Это был мой первый драматургический опыт; вторая работа для театра – «Блоха», написанная для МХАТа 2-го.
О театрализации лесковского «Левши» МХАТ 2-ой мечтал уже давно, но все не мог найти подходящего автора. Когда, по предложению театра, я взялся за эту работу, я увидел, что задача – действительно очень трудная. Сюжет «Левши», как известно, взят из народного сказа, и эту сказовую форму – с ее особенным языком, с ее анахронизмами и условностями – надо было дать на театре. Единственно возможное решение мне увиделось в форме народной комедии, в форме «игры» – театра условного от начала до конца; эта условность была подчеркнута «раскрытием приема» в лице трех ведущих масок – «халдеев». «Халдеи» пришли в «Блоху» одновременно из старинного русского «действа» и из итальянской импровизационной комедии, их предки – скоморохи, Петрушка, масленичный балаганный дед, Бригелла, Панталоне, Труффальдино. К весне 1924 года «Блоха» была закончена и в легкий, веселый майский день прочитана гастролировавшему тогда в Ленинграде МХАТу 2-му. Актеры смеялись так, что трудно было читать.

______

* Цель задания *
Продолжите фрагмент о создании пьесы «Блоха» сразу после его последнего предложения. Дальше идёт отдельный материал, с фрагментом он не связан.

* Выборка данных *
______

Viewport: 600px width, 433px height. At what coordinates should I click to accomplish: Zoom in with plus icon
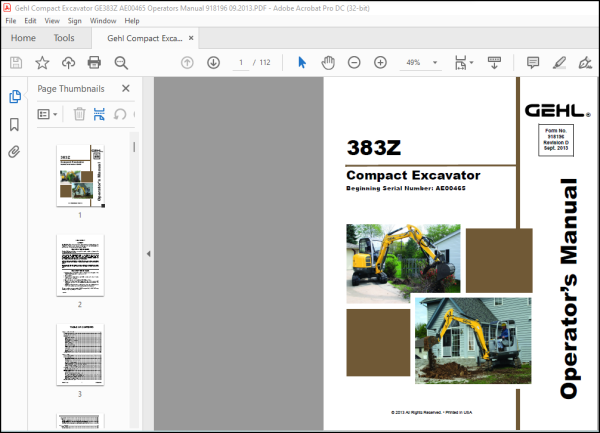pyautogui.click(x=380, y=62)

______

* Ответ *
Премьера «Блохи» в МХАТе 2-м в постановке А. Д. Дикого и великолепном оформлении Б. М. Кустодиева состоялась в феврале 1925 года. В Ленинграде (тоже в декорациях Кустодиева и постановке Н. Ф. Монахова) «Блоха» была показана в ноябре 1926 года и затем обошла все крупные провинциальные сцены. В МХАТе 2-м пьеса шла до осени 1930 года, когда была снята – для «освежения» материала: роли «Раешника», «Левши» и «Англичан» написаны так, что они допускают введение рада реплик злободневного характера. Эта работа была проделана мною в течение зимы 1930-31 года, с осени 1931 года «Блоха» снова включается в репертуар МХАТа 2-го.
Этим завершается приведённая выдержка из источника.